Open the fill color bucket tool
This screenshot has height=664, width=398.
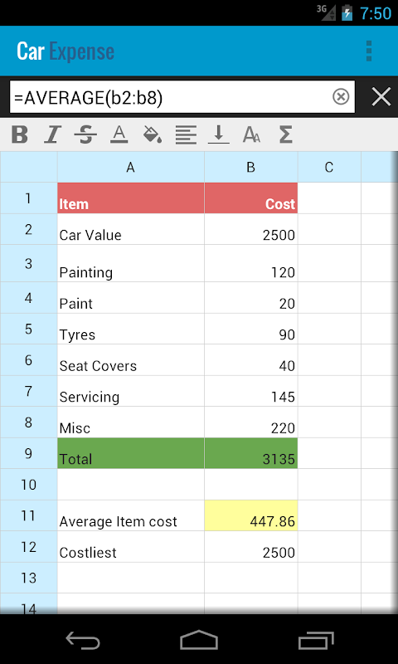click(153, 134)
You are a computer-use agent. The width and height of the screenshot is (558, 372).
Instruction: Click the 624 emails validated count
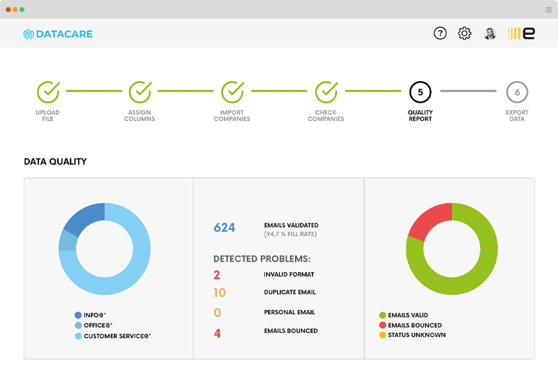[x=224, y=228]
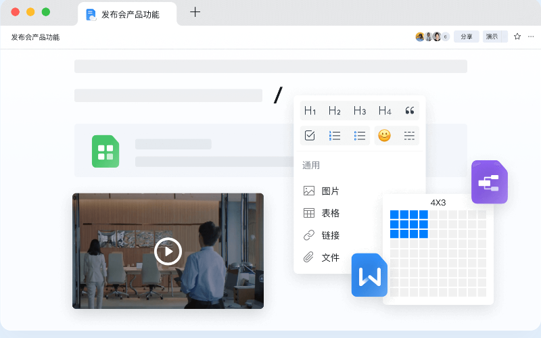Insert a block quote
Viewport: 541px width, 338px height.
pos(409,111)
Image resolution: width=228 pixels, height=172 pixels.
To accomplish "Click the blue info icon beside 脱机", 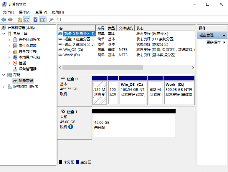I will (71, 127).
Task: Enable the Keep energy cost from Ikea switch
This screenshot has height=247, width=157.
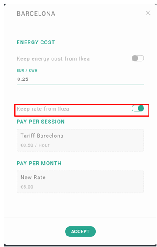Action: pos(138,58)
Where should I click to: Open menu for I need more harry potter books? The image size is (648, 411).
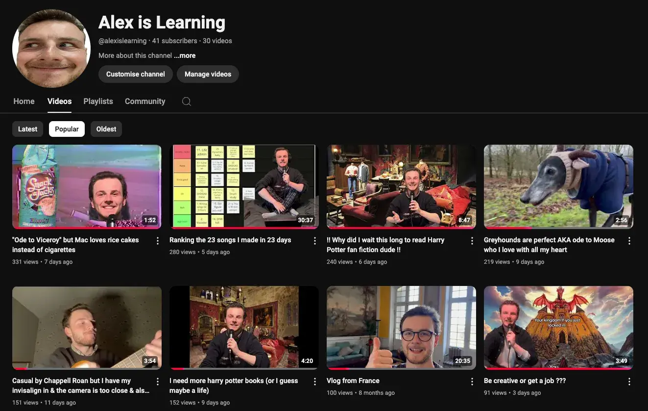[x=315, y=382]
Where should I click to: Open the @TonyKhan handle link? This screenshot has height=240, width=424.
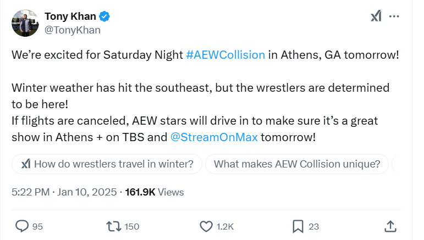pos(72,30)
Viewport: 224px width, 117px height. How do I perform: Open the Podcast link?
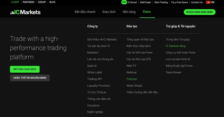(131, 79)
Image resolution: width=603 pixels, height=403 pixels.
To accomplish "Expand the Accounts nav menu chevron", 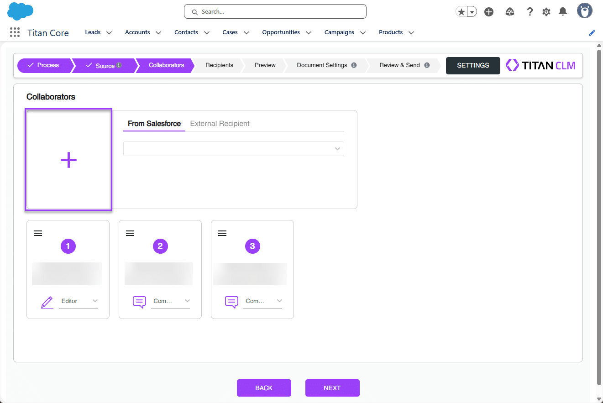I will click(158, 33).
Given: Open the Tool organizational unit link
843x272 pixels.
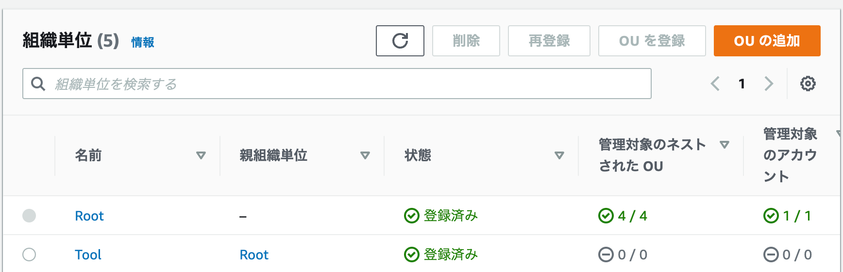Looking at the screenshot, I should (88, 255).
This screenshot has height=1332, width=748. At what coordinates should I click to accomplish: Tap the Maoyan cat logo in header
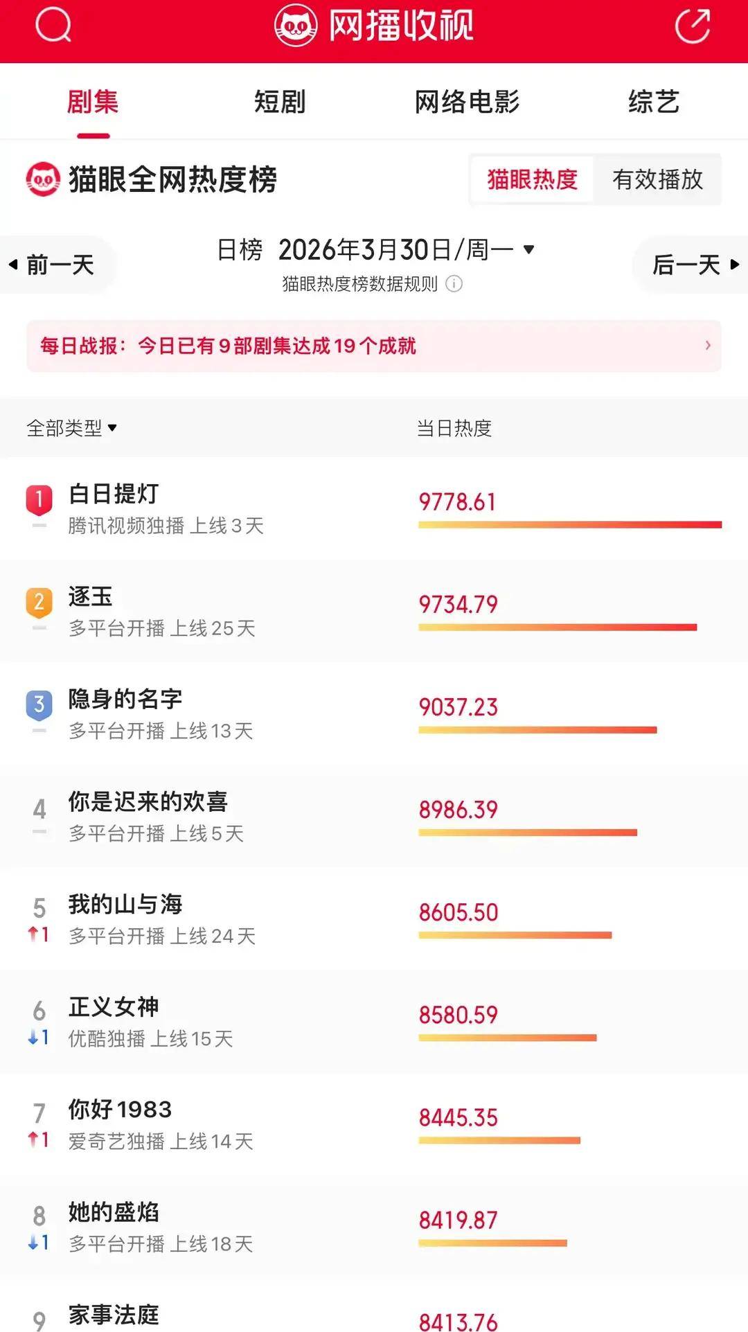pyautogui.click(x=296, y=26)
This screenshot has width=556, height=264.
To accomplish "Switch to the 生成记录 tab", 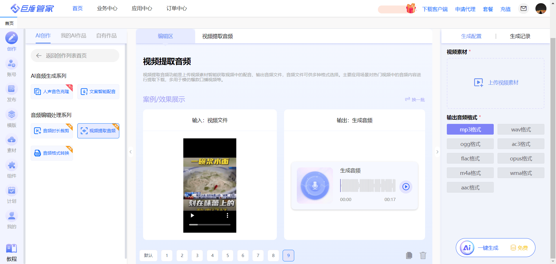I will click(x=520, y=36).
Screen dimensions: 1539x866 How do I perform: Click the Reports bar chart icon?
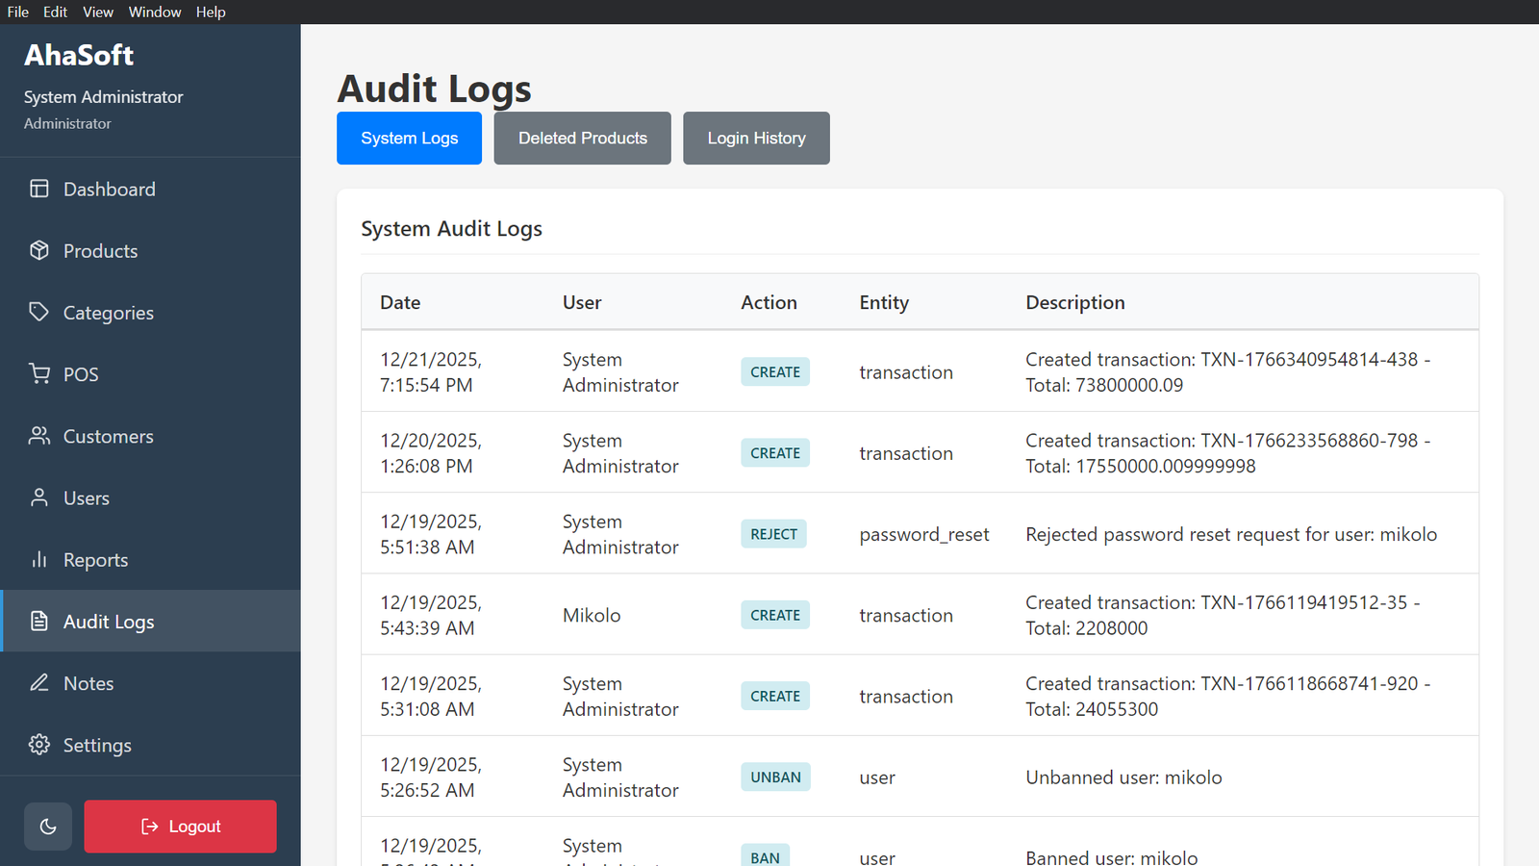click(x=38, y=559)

____________________

**Work task**
In the records above, find every line with the word "resolution" and copy it.

**Reply**
Image resolution: width=228 pixels, height=172 pixels.
Image resolution: width=603 pixels, height=403 pixels.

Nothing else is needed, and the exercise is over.